Damaged buildings are seen along a street in the al-Khalidiya neighbourhood of Homs December 5, 2012. REUTERS/Yazan Homsy

WASHINGTON: The Syrian military has loaded precursor chemicals for the deadly nerve gas sarin into aerial bombs and is awaiting final orders from President Bashar al-Assad, NBC News reported Wednesday.

If confirmed, the move would mark a step further in Syria's progression toward possibly using chemical weapons.

US officials told NBC News that the loaded aerial bombs could be dropped onto the Syrian people from dozens of fighter jets.

But they stressed that the sarin bombs had not yet been loaded onto planes and that Assad had not yet issued a final order to deploy them. However, if he goes ahead, "there's little the outside world can do to stop it," one official said.

CNN reported that the Israeli, Jordanian, Lebanese and Turkish intelligence services were in close contact with their US counterparts to decide on the next steps.

The Syrian government, fighting to prevent the capital Damascus from falling to rebel forces, has insisted it would never resort to chemical weapons.
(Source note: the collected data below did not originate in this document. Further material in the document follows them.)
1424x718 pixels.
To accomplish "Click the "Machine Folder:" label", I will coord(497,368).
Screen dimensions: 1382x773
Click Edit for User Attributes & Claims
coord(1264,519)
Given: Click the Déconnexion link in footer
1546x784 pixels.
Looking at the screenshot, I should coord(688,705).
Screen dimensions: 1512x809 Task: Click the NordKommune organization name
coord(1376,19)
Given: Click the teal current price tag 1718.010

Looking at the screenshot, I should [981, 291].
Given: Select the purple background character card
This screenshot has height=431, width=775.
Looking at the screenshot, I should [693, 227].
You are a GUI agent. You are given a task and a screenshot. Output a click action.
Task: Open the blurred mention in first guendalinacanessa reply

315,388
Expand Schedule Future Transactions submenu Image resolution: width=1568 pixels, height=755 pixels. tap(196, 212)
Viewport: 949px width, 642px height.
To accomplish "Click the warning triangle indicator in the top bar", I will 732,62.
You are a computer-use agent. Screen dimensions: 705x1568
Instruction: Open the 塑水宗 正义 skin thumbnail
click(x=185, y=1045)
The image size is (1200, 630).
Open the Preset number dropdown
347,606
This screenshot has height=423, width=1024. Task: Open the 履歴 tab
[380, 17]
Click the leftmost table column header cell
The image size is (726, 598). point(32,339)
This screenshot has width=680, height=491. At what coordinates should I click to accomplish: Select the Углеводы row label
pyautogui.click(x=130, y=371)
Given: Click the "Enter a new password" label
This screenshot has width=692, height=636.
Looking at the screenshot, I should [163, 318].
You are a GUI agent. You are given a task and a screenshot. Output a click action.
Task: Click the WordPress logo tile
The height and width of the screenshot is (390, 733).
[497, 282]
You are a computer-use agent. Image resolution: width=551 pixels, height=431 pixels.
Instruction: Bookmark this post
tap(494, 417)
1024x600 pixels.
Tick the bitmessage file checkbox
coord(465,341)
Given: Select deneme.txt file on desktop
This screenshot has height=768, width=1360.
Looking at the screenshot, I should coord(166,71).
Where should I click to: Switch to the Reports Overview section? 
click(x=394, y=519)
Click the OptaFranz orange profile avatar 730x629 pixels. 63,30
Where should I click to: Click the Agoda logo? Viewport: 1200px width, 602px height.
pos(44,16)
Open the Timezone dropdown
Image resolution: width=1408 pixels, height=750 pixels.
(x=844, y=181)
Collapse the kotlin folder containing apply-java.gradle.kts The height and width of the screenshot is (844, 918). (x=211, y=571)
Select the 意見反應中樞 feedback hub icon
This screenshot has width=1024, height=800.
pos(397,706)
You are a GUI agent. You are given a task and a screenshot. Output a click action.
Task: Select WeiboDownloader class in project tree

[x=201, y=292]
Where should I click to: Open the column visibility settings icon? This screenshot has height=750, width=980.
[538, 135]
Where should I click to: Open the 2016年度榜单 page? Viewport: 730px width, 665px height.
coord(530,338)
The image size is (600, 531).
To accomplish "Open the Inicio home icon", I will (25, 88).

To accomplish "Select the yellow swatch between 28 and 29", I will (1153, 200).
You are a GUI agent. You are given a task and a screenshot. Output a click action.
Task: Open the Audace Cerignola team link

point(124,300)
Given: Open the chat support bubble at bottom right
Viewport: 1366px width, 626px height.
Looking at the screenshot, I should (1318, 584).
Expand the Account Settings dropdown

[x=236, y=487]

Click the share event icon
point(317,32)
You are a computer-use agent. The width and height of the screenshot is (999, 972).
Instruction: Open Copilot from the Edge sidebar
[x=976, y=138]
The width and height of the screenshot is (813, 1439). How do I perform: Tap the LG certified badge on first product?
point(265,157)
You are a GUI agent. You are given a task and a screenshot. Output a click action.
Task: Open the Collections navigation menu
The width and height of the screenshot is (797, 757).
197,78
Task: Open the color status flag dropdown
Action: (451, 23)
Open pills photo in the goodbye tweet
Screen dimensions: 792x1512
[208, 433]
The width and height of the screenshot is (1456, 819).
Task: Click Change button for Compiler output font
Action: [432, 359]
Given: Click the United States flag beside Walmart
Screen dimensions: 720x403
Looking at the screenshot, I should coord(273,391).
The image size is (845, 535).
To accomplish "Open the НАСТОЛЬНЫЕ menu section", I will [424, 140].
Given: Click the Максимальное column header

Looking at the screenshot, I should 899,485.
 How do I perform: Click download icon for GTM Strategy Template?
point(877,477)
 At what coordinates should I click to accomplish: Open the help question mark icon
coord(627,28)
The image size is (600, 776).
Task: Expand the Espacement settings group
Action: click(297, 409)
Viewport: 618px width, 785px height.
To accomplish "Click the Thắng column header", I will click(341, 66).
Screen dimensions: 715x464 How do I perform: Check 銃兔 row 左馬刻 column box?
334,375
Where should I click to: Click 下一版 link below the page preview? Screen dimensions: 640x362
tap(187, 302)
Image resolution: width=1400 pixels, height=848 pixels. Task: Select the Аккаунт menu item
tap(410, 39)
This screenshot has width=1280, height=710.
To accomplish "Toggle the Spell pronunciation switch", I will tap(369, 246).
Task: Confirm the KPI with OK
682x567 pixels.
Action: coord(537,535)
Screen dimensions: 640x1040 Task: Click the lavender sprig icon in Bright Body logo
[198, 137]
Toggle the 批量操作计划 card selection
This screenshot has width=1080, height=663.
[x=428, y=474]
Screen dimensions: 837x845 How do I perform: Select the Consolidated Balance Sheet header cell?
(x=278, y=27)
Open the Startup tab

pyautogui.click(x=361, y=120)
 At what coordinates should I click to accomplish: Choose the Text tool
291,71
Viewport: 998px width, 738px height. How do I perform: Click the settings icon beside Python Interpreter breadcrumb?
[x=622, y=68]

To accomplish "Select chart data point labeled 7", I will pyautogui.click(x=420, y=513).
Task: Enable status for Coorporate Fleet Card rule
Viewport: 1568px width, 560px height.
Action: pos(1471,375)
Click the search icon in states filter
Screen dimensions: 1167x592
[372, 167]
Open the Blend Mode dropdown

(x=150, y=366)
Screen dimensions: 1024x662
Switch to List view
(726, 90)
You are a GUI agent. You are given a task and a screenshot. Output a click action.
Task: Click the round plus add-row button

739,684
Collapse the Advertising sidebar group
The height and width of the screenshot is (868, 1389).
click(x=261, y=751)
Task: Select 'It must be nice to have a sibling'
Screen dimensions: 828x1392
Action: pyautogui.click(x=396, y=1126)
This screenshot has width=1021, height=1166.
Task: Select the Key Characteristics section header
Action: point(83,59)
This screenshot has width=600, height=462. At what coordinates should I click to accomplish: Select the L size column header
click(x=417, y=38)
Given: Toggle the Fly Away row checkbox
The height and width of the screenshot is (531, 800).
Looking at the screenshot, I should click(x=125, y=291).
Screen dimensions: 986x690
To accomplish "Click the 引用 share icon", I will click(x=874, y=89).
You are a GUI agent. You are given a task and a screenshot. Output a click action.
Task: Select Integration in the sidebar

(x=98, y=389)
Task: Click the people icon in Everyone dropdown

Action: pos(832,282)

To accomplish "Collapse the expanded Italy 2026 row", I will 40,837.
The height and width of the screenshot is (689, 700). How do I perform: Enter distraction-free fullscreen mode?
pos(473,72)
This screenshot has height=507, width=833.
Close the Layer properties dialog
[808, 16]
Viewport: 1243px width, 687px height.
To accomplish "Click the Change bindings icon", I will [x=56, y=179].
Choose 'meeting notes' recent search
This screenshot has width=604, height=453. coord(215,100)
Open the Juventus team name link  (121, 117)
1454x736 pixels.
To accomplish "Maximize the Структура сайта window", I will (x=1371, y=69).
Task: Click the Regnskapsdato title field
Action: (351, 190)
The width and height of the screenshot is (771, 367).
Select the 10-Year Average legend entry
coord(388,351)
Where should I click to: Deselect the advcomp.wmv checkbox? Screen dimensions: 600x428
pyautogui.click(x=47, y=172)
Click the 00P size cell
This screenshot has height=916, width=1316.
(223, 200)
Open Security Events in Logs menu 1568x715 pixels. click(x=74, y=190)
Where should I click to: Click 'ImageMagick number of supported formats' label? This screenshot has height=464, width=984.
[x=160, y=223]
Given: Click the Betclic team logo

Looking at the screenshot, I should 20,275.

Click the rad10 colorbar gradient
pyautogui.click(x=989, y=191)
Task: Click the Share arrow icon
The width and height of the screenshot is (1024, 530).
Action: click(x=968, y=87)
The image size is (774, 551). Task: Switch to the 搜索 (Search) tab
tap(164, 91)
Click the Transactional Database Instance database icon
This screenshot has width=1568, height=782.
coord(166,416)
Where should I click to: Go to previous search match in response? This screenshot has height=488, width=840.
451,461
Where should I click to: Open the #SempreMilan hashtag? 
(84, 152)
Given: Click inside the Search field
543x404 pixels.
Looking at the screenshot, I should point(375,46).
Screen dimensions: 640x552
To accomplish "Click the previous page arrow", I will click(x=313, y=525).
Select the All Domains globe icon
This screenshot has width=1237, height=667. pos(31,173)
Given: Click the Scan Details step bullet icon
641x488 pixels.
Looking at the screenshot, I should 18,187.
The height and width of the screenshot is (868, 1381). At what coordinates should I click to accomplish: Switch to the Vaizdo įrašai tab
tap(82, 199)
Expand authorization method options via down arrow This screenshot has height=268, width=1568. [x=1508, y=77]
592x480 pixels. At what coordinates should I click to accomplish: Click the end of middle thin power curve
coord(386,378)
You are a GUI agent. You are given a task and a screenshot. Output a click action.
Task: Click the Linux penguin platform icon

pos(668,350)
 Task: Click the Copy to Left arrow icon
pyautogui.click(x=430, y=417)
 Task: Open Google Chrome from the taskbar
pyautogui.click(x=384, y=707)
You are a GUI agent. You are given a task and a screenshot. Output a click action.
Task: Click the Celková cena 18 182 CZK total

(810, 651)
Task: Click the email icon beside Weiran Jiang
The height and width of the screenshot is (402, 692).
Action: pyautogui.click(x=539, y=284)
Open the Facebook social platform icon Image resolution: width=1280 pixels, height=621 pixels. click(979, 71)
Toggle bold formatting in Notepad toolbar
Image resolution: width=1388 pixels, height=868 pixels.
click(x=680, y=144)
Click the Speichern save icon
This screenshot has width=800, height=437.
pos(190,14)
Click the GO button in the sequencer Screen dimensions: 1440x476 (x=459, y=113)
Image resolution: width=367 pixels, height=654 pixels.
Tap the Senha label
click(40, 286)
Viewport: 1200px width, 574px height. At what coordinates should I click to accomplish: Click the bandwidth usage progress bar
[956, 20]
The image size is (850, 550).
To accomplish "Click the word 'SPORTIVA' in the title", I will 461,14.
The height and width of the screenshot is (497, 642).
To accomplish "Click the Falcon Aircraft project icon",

But a US official told AFP on Tuesday that Syria had begun mixing chemicals that could be used to make sarin, while CNN reported Damascus could use the gas in a limited artillery attack on advancing rebels.

Washington fears that battlefield advances by rebels could prompt Assad to use chemical arms, or that such stocks could become insecure or find their way into the hands of groups hostile to the United States and its allies.

US President Barack Obama on Monday warned Assad of "consequences" if he uses chemical weapons against his own people, in a new warning as the conflict approaches the 21-month mark with more than 41,000 people killed.